--- BEGIN Text section ---
A. The bottom part, this part down here that’s like the little platform that the center part.. This part down here.. This part generally is a radical which is used in all kinds of characters, all kinds of words, which have to do with travel or movement. So you could put.. Sometimes this character is used for roads and paths and going places and things like that. Also if you put something up here it can also be used for penetrating things or entering things. And the part on the top, I don’t know what that character means by itself but I will hopefully research it for you and have the answer shortly.  And it doesn’t look like..Is there anybody here who is expert in Chinese? No. So I’ll try to find out what the top part means, but the bottom part generally has something to do with some kind of travel or movement.

Yes? Would you tell me your name again?

Q. I am raising my hand not because I am expert in Chinese but because some translations of Tao Te Ching, say the path that can be followed is not the true path.  

A. Yeah you can do that too.  The path that can be pathed is not the path. You could also say, the word that can be said is not the word.  The path that can be said is not the word. And so on. The character is very dynamic, especially in Buddhism, because it means “path”, “say” and “awakening”. In other words, the path cannot be grasped. But it can be realized.  The reality of things cannot be grasped but can be realized. But we have to give up the worldly affairs in order to realize things. We have to give up the worldly affair of grasping in order to realize.
--- END Text section ---
--- BEGIN Data lines ---
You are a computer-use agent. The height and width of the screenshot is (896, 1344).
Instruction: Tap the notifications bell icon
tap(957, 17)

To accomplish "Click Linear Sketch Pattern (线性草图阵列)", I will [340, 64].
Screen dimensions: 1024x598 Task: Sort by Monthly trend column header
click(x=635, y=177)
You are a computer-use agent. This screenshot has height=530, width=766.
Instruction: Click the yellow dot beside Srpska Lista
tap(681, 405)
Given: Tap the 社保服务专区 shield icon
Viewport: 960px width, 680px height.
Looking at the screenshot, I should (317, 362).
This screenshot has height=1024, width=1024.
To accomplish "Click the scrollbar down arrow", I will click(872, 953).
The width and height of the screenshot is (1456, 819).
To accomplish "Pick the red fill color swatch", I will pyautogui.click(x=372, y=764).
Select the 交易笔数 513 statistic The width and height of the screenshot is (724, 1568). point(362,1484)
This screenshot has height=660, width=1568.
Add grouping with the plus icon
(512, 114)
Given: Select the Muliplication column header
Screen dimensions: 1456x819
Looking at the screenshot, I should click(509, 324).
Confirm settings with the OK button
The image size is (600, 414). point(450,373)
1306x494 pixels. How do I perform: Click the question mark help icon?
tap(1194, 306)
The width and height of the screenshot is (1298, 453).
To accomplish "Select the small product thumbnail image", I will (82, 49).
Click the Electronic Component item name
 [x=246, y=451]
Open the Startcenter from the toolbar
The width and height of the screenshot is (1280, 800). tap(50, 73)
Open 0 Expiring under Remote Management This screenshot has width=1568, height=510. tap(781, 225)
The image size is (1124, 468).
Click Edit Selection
--- END Data lines ---
Exercise A
Answer these questions using the transcript:
(i) What does the bottom part of the character generally have to do with?
(ii) In which tradition is the character described as especially dynamic?
(iii) What must be given up in order to realize, according to the final sentence?
Exercise B
Write out the transcript from the words "Yes? Would you" up to and including the words "the true path.".
These lines have no connection to the transcript.

Exercise answer A
(i) Some kind of travel or movement.
(ii) Buddhism.
(iii) The worldly affair of grasping.

Exercise answer B
Yes? Would you tell me your name again?

Q. I am raising my hand not because I am expert in Chinese but because some translations of Tao Te Ching, say the path that can be followed is not the true path.